After a two-year struggle, nearly 200 restaurant workers at the Oakland Airport are celebrating their new union contract – which provides for raises, affordable family health care, and job security.

The workers struck in August 2013 to protest unfair labor practices by their employer, Host International, which included regressive proposals to freeze wages and slash benefits.

“Host wanted to turn our jobs into McDonald’s jobs that would leave our families in poverty. But we stuck together and fought back and won a great contract. Now I can take good care of my kids, and they can be proud knowing their mom stood up for them,” said concessions worker Nancy Moncada.

“We want to thank all our fellow Port workers, other unions, and friends in the community who stood with us for the past two years – we could not have won this victory without you.” Oakland Mayor Jean Quan dropped by the workers’ victory celebration on Tuesday. “Oakland should be a city where working-class families can survive and thrive – especially those working at the Port of Oakland. The airport food service workers have fought long and hard to make that vision a reality, and I congratulate them on their victory,” said Quan.

Under the new contract, non-tipped workers will receive 40-cent raises each year. An excellent health care plan will be available to workers for $10 a month for single coverage or $25 for full family coverage. Workers will also receive pension benefits, paid sick days, free meals, and one to four weeks of vacation per year.

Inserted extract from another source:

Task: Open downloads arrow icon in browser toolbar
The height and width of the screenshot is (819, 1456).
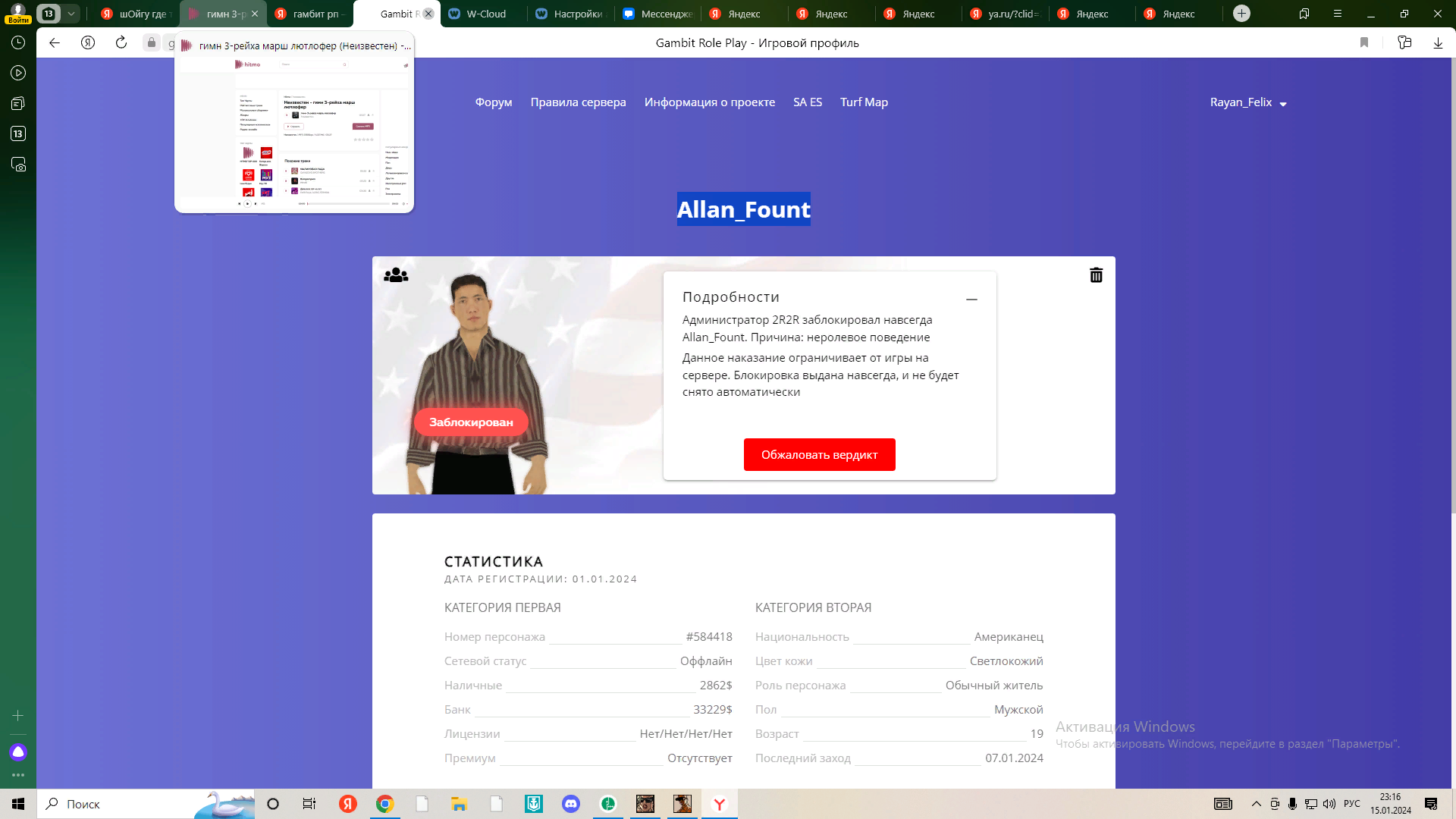Action: tap(1438, 43)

The workers at Host are represented by UNITE HERE Local 2850; their previous contract expired in July 2012. Over the past two years, the workers have staged numerous protests and a one-day strike in their efforts to secure a fair contract.

“I hope this is an inspiration to all the people in Oakland and all the fast food workers out there who are struggling for a living wage. If you keep on fighting, you can win!” said Host worker Hong Mei Li.

Employees at non-union restaurants in the Oakland Airport also staged protests in 2012 and 2013, highlighting violations of the Port’s living wage policy. Earlier this year, the Port Commission adopted a policy that all new airport food and retail operators must sign labor peace agreements. Labor peace agreements may include guarantees of a fair process for workers to decide whether they wish join a union, free from employer interference or retaliation.

“It’s been a long fight, but the future is brighter for Oakland workers because of it,” said Local 2850 president Wei-Ling Huber. “The airport workers can teach us all what it takes to win good jobs for working-class families in Oakland.”